Of course, this isn't much different than having a regular class, which I might recommend:
try {
DBConnection conn = new DBConnection();
conn.open();
... all the code to use the database (but you pass 'conn' around) ...
} finally {
conn.close();
}
And you might want to look at the java.lang.AutoCloseable and java.io.Closeable to see if that helps you.
2
If you are keeping it open across page loads, there isn't any place to put the try ... finally stuff so you can open it and close it when the servlet closes or the server closes or something like that.
If you are going to leave it open, you need to make sure and add code to verify it doesn't close when you aren't looking. A short network glitch, for example, could close it down. In that case, you need to reopen it when it gets closed. Otherwise, all database access from that point will fail.
You might want to look into the concept of a DataBase Pool. Apache has one -- DBCP. Tomcat has its own that's quite good. Other containers, like JBOSS, WebSphere, WebLogic all have them. There's a couple that can be used with the Spring Framework.

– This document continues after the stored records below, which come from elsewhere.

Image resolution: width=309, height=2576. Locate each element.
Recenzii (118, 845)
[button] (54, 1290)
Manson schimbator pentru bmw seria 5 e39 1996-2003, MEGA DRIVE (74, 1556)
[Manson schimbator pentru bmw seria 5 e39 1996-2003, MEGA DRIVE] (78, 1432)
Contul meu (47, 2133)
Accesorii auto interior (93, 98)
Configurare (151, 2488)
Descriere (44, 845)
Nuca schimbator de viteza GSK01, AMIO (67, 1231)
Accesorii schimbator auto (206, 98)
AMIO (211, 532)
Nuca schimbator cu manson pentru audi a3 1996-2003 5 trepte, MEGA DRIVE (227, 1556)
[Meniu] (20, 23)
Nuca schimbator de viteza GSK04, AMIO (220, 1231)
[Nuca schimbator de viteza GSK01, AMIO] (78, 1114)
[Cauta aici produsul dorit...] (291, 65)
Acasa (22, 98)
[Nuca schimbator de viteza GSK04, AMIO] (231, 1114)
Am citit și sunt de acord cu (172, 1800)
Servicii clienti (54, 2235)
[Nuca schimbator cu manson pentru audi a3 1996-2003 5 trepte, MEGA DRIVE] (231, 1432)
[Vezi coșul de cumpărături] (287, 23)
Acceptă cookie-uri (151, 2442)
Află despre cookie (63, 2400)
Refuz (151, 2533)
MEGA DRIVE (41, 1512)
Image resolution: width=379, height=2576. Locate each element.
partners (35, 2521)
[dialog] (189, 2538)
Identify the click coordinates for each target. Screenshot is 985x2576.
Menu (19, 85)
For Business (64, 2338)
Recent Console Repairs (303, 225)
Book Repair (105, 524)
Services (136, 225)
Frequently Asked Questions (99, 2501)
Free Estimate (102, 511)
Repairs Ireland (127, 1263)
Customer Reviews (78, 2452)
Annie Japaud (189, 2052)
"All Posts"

What it does is manage one or more database connections. Your code asks it for one and it returns an open one, unless none is available and then it opens one and returns it. You call close when your code gets through with it but it doesn't really close the connection, it just returns it to the pool.
You can usually configure the pool to check for shut down connections and reopen if needed.